Since the 90s we know that Service Integrations via a shared file storage should be avoided. The system cannot be tested very well, debugging is hard and data not trustworthy as it’s manipulated by many sources.
Surprisingly, what we QAs of ThoughtWorks have observed in different teams with different clients over the past few months is a very strong tendency to service integrations via S3 buckets in Amazon Web Services (AWS). Many people (e.g. while Inceptions at the beginning of a project) that were working for our clients for many years actually suggested to read from / write to existing buckets. The main reason for those buckets to be widely used and accepted throughout the organizations were the data science projects that were starting or even already established in the companies.

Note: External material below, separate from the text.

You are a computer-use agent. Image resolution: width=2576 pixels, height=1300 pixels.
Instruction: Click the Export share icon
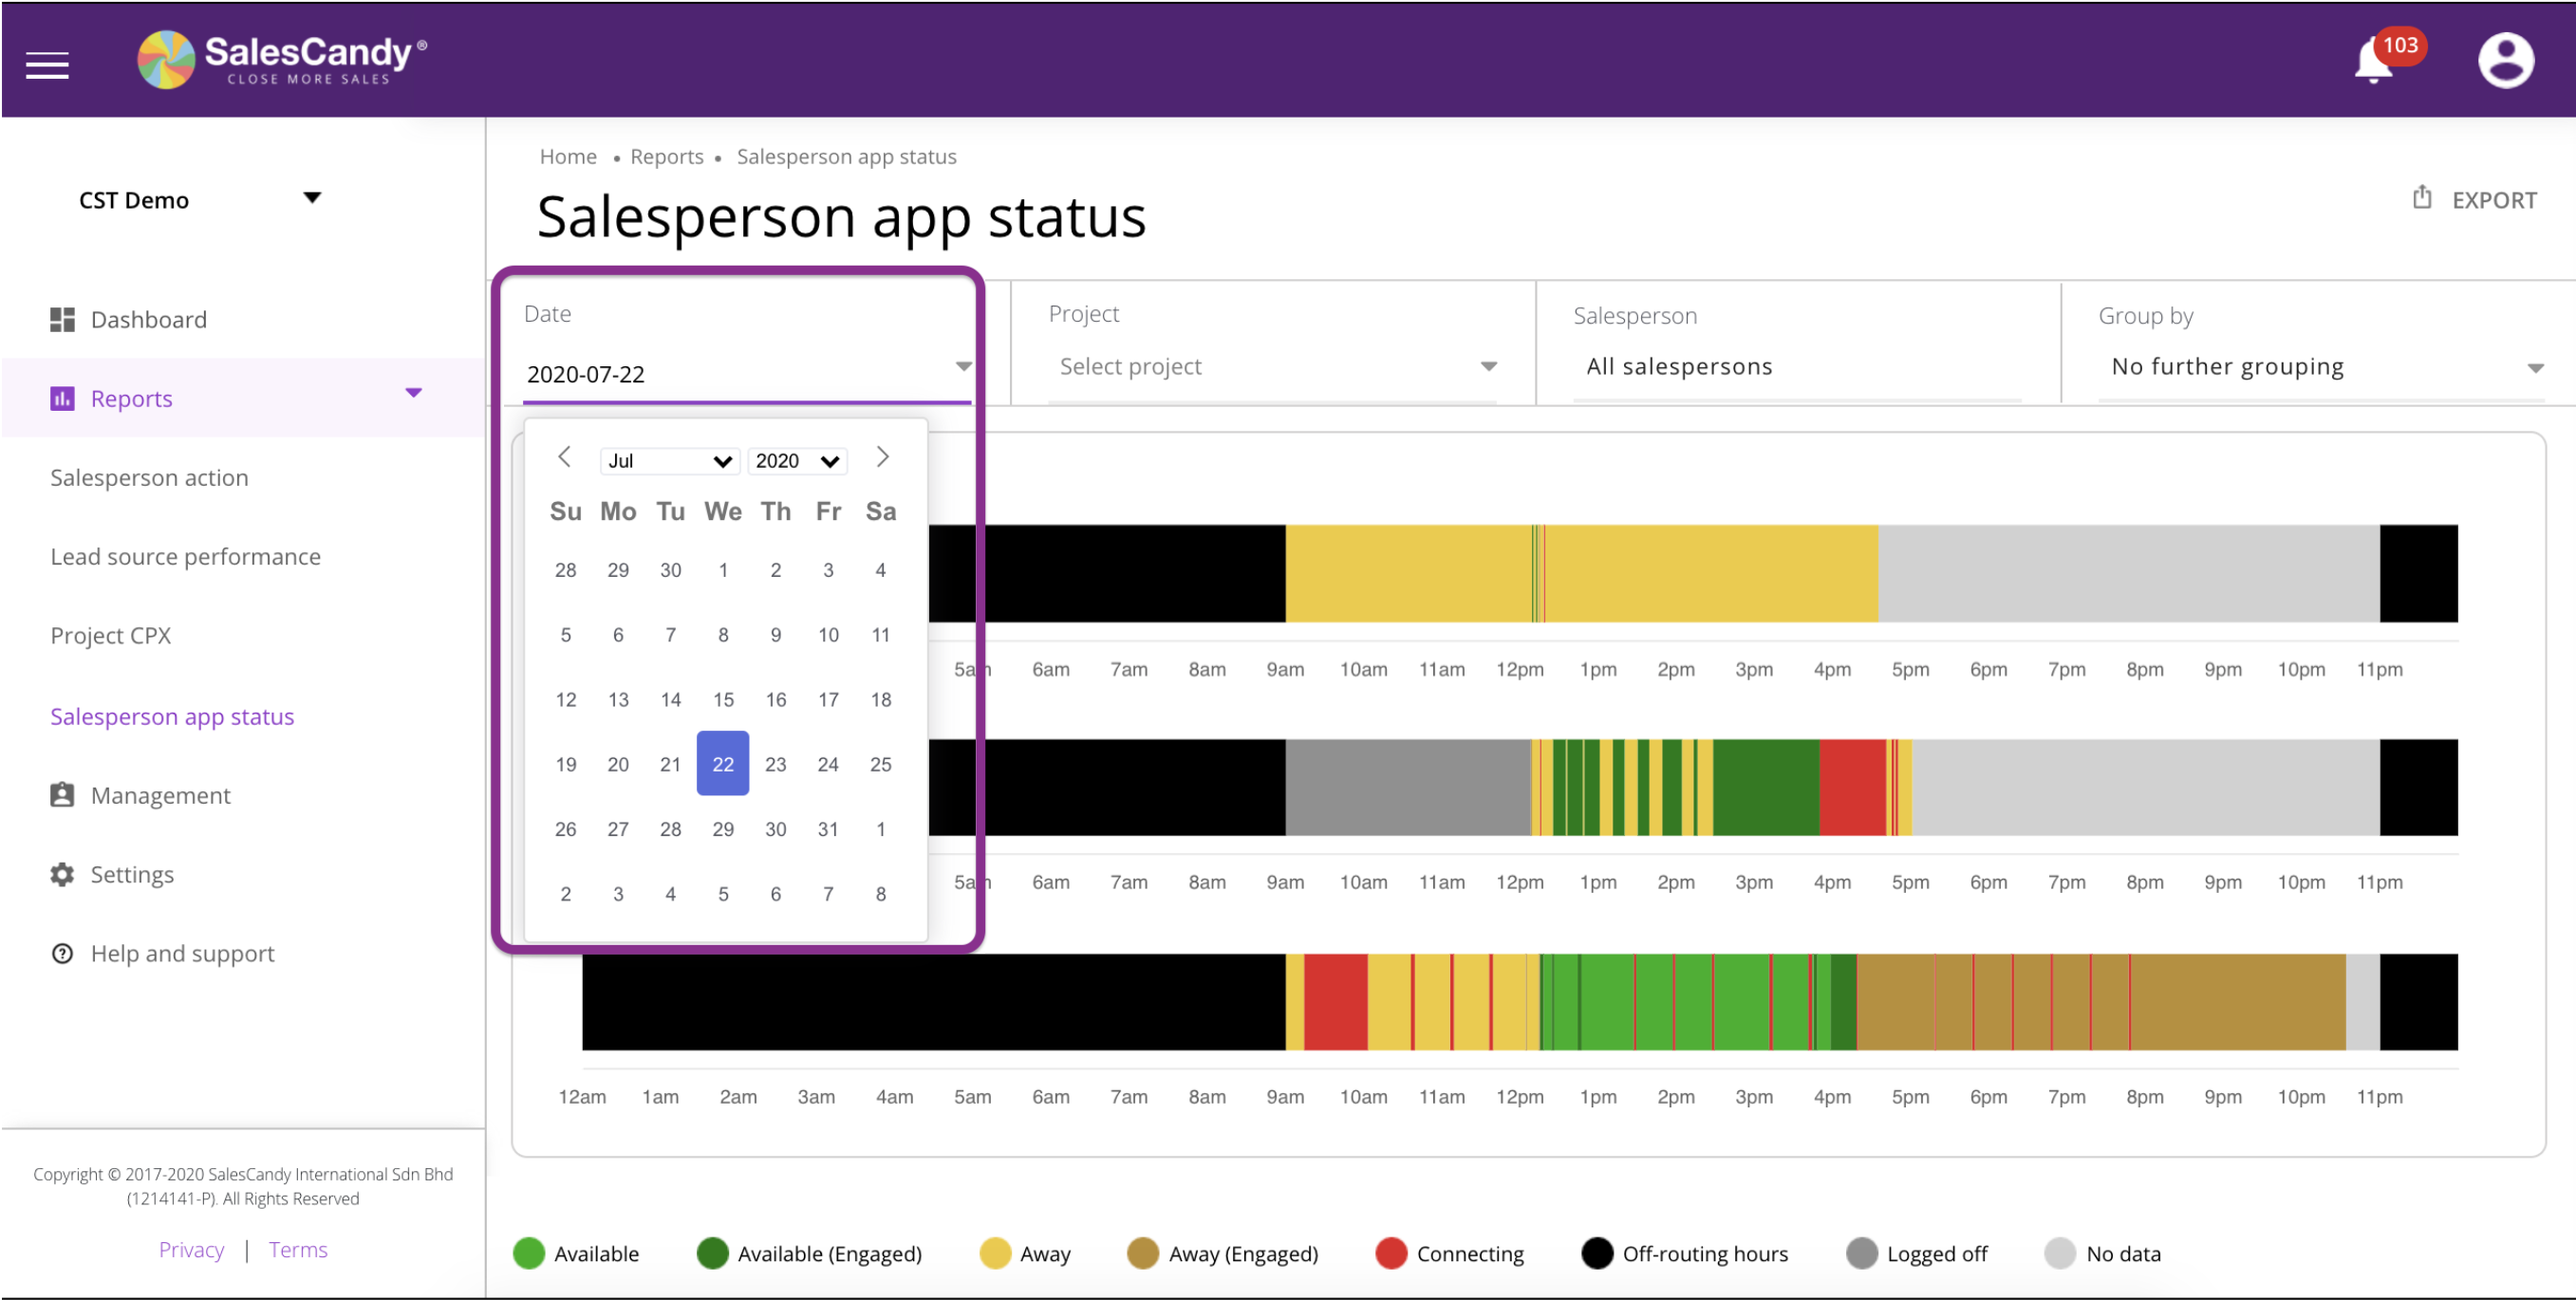click(x=2421, y=197)
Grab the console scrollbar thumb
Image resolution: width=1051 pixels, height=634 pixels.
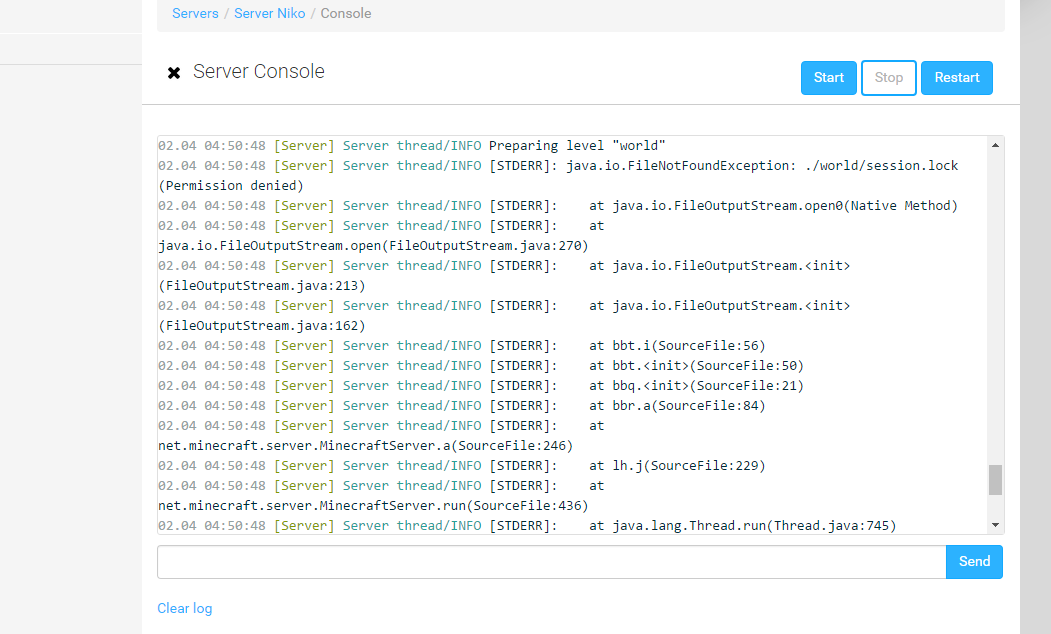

Hence, the justifications we heard for such an integration between services was along the lines of “the data is there anyways” and/or “the data scientist will also need this data”. But being a data-centric or even a data-driven company should not compromise the way the integrations are built on the technical side. Doing “Data Science” does not require anti-patterns in architecture.
Also, we believe that this setup makes it actually more difficult to do accurate data science. No one could point us to a resource that helped to get an overview of what data is stored where. It’s unclear which data is used for what. Even worse, it’s not always possible to connect any two data stores in the data analysis. If we think of more than a couple of services, the integrations via S3 buckets looks like in the following diagram:
All of those services integrate via some S3 buckets. Those buckets are distributed throughout the architecture. Most of them already have old data but no one is really sure if it’s old data or still used as they have multiple read & write accesses and there is no way to keep an overview. This results in the current big data swamps we are working with. Mind the plural: swamps. Also, we don’t see them as clean lakes. Those buckets are sometimes not connected at all and the data is a pile of mud. This is what we reference to as a “data swamp”:
As QAs, we like to have clean integrations that can easily be tested and a clean flow of data through the system that enables debugging. It does not necessarily need to be predictive for big data, but an understanding of what type of data is flowing from Service A to Service B would undoubtedly be helpful. It is very hard to write integration- or maintainable end-to-end tests for those kinds of architectures with integrations of that kind. That is obviously one of the main motivations for us QAs to look more into this issue.
We advocate for a clean data storage for the data engineers and in our role we are actually in a good spot to do this: QAs typically care more than other people about Cross Functional Requirements (CFR). Storing masses of data in a proper system is as much a valid CFR as looking out for security, performance or e.g. usability.
Hence, in the last weeks we started discussing and we are wondering where this (quite enthusiastic!) buy-in for old anti-patterns is coming from. We are trying to understand more of the root causes of this type of architecture (besides doing “data science”). Does it come down to the typical “it’s quick to develop”, “we all understand the technology” or “we did not know what else to use”?
A more sustainable approach would obviously be to enable services to directly communicate with each other and not via shared file storage. That would allow any client to have stateless services that each store just the information they need.
That would allow us to build a more scalable system. It would allow us to test the integration between services much better – or at all for that matter! It does not necessarily all be via well defined APIs in synchronous calls. When one providing service has many consumers which only need new information at some point of time or if you have synchronous calls are cascading all through your system you may want to use something like the AWS simple notification service (SNS) instead (or Kafka to not just talk amazon here or rabbitmq or…). But any separation that is more structured will enable a company to actually scale faster.
But implementing APIs alone won’t do the trick. This suggestion for improvement has the base assumption of well split domains. I explained this in detail in this blog post.
Once you build a more structured architecture and have clean integrations, not only the future development of this application will benefit, there will also be a huge improvement for the the data scientists. When each service stores the relevant data on its own one can “simply copy”¹ the data and “do” any science on it. In one single place.² That would allow the data people to work on their own without the need of product teams building reports and data pipelines.
- “simply copying” the data may also involve some queues/messages. It should not be a local bash script that is literally copying. For static data analysis you won’t need real-time data anyways, in this case it’s fine if you need some minutes to aggregate, process and store the data.
- “in one single place” may actually be different data stores: one for public information (like flight dates), one for not public information (like usernames/user identifiers) and yet another one for information that even most people of a company should not have (like financial data or user passwords).